However, the worst effected currently are health care worker and children.
Children are not equipped to handle such long duration of lockdowns. It affects them psychologically and mentally. A lack of structure due to closure of schools and colleges leads to sense of loss and anxiety among children. While schools are now shifting to an online teaching model, the lack of meeting friends and teachers is leaving children worried and peevish.
Many children depend on school meals are now reportedly finding it difficult to relish home cooked food and showing signs of irritability and crankiness.
Mental health expert from WHO Aiysha Malik, has suggested that “mental health should be part of the public health repose to Covid-19.” She also believes that health workers and children are among the groups psychologically most-affected by this crisis.
According to behavioral psychologist Virgine De Vos, this crisis could generate symptoms of depression or lack of participation over the next weeks in many Work-From-Home officer goers, mothers, and people left without jobs.
Medical staff is exposed on two counts; one of repeatedly coming in contact with infected patients and the other attack on a compromised immune system due to prolonged work hour stress.
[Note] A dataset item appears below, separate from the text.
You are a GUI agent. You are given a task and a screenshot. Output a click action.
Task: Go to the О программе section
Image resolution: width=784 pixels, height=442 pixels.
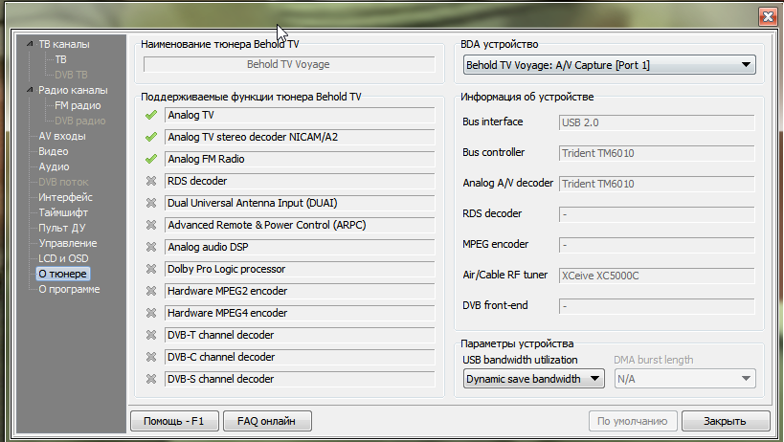(x=68, y=289)
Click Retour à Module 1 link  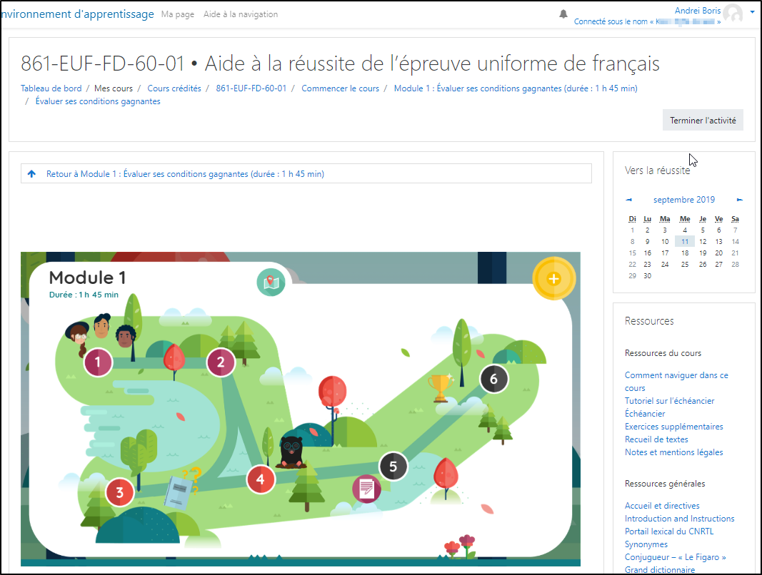(x=185, y=174)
One-in-10 coronavirus cases registered in Europe came from medical staff being infected. A dozen European organizations representing health professionals have now urged countries to ensure adequate working conditions for them.
“Staff must have breaks and time off between shifts, to be able to carry on in what could be a long-term global crisis. Working in such conditions takes its toll on the psychological health of staff, so appropriate support services must also be put in place,” they said in a statement.
The WHO is now recommending rotating shifts in the most stressful positions, increase communication between work teams, having a psycho social team in hospitals and ensuring that front line workers have extensive experience.
In China, there is a spike in cases of domestic violence. The World Health Organization (WHO) has already warned against the possibility of rise in the number of people worsening mental health due to prolonged restrictive activities.
“Isolation, physical distancing, the closure of schools and workplaces are challenges that affect us, and it is natural to feel stress, anxiety, fear and loneliness at this time,” the director of the European branch of the WHO has said in a public statement.
A sense of uncertainty, lack of clarity and information is also leading to people suffering from anxiety, short temper and manic outbursts in departmental stores. Behavioral trouble can be seen when people are thronging departmental stores and hording in panic; at times, engaging in physical violence. Such instances have come to light in Australia.